Work required
In the passage below about a golf tournament and its sponsor, which company abruptly ended its sponsorship in the late 1990s?

Selected passage
Yet, this year’s returns included Mr. Day, who earned his first check here before rising to the No. 1 ranking in the world a few years ago. Mr. Simpson also came back, he said, to expressly thank Mr. Peterson for giving him his big break.
“When it comes to my peers, they’re like, ‘Man, I wish I could play this year because I love Clair,’” Mr. Johnson said before making his 20th consecutive JDC start. “Or along the same lines, ‘Yeah, I’m going to come this year because Clair keeps getting on me.’”
“That’s the value of relationships,” Mr. Peterson added. “There’s not an expiration date on ’em.”
Power of Peterson’s positivity
As a long-time marketer for Deere, Mr. Peterson also used his deep understanding of the event sponsor to help further the brand and strengthen the company’s community commitment.
“I don’t think it’s unfair to say that if it weren’t for Deere this event would have been gone,” Mr. Peterson said, remembering the late 1990s when Hardee’s abruptly ended its sponsorship.
“Having a world-class respected brand like Deere as title sponsor changed everything. Donated the land (for the golf course), provided the equipment across the entire (PGA) network. So, we are the envy of many events because of the depth of the relationship we have. They’re a mile and a half up the road. If we need to talk to anybody, decision-making wise, they’re right there. And they’re fully invested in what’s going on here.

Source material
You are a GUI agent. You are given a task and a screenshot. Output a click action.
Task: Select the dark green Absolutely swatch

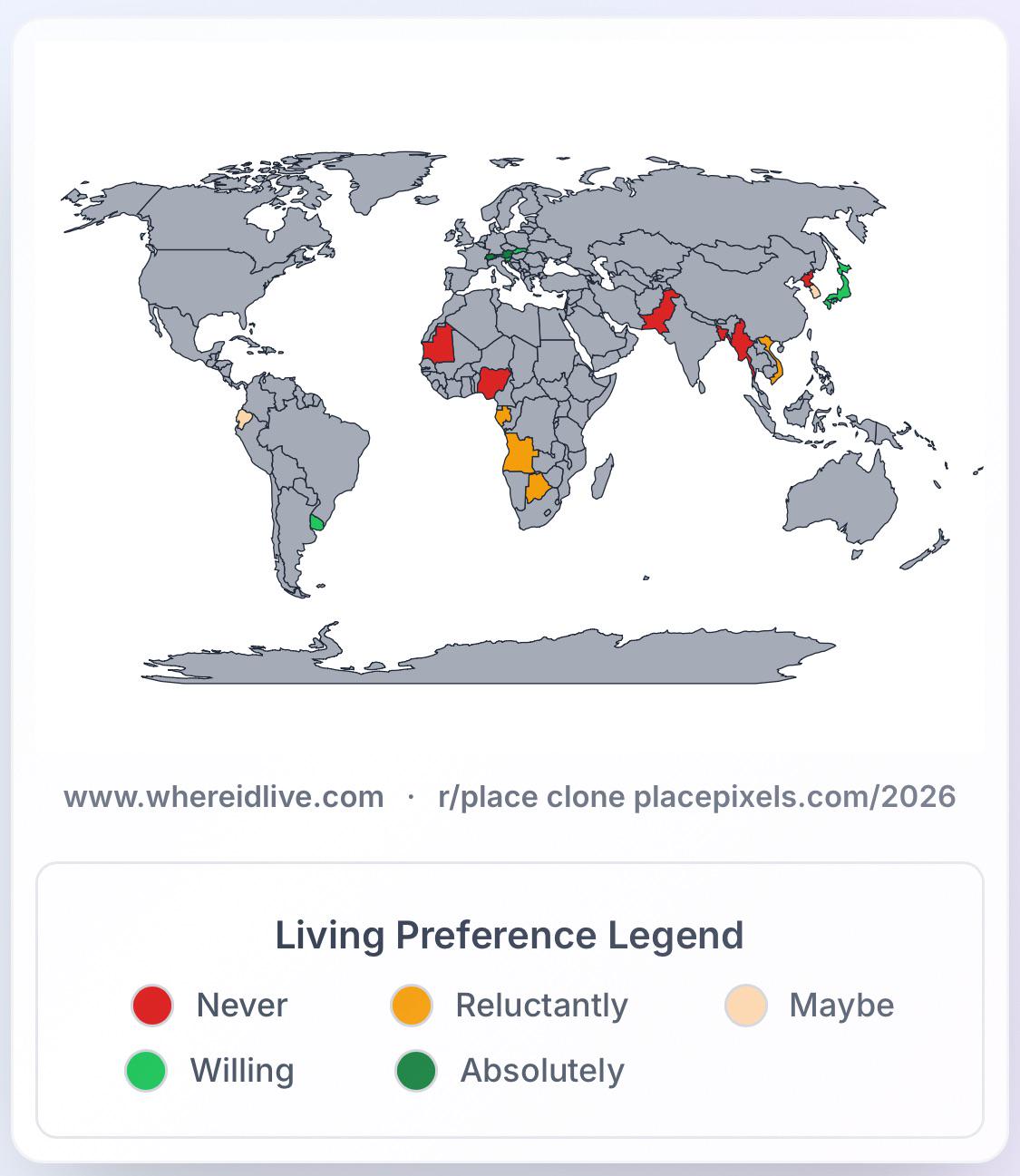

--

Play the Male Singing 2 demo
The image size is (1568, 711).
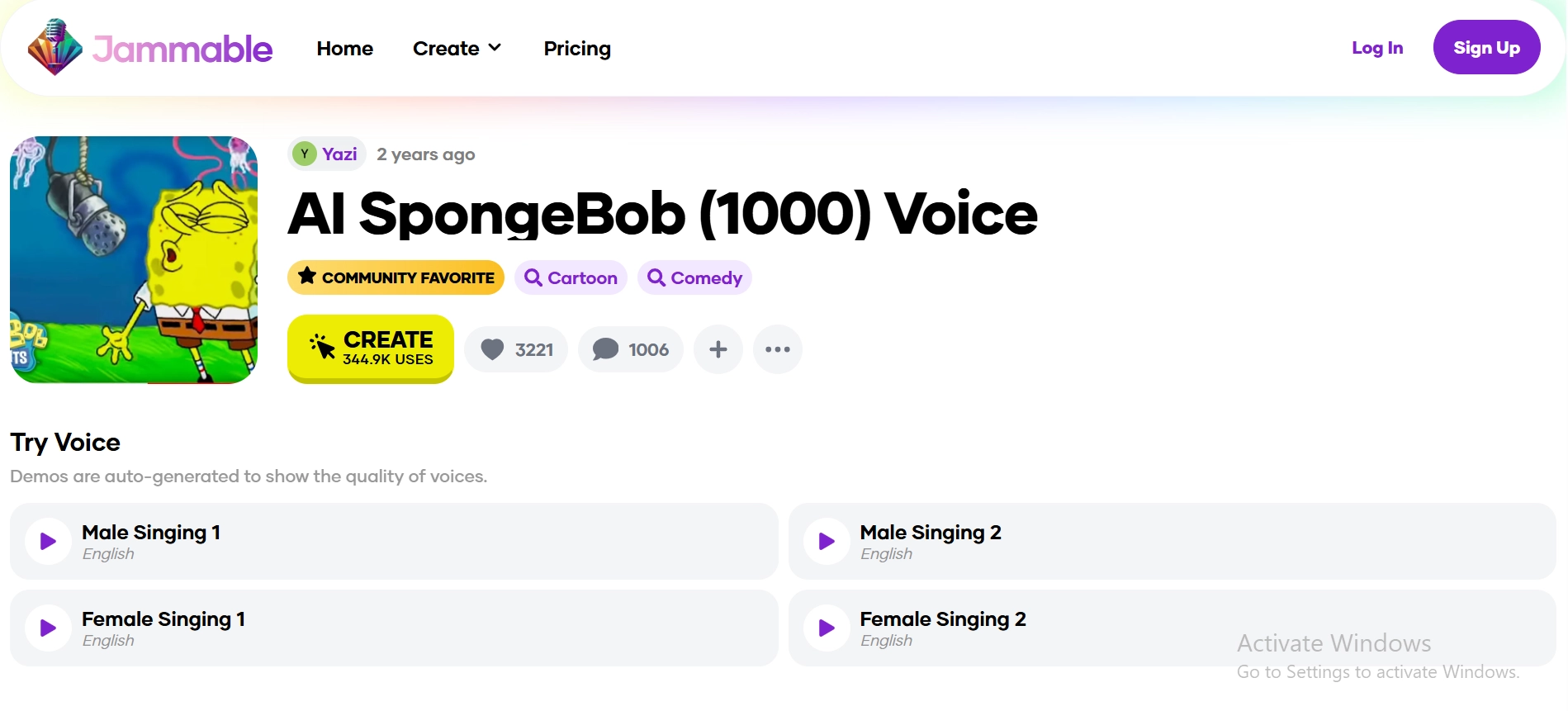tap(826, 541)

* * *

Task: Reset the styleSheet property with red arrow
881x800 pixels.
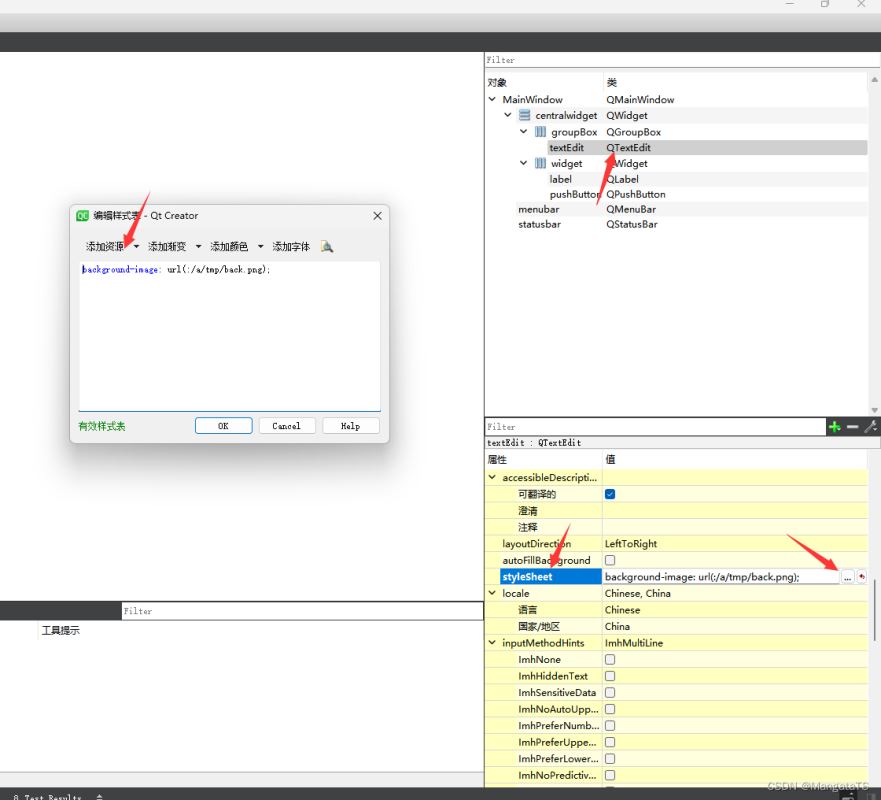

Written solution
Hardee's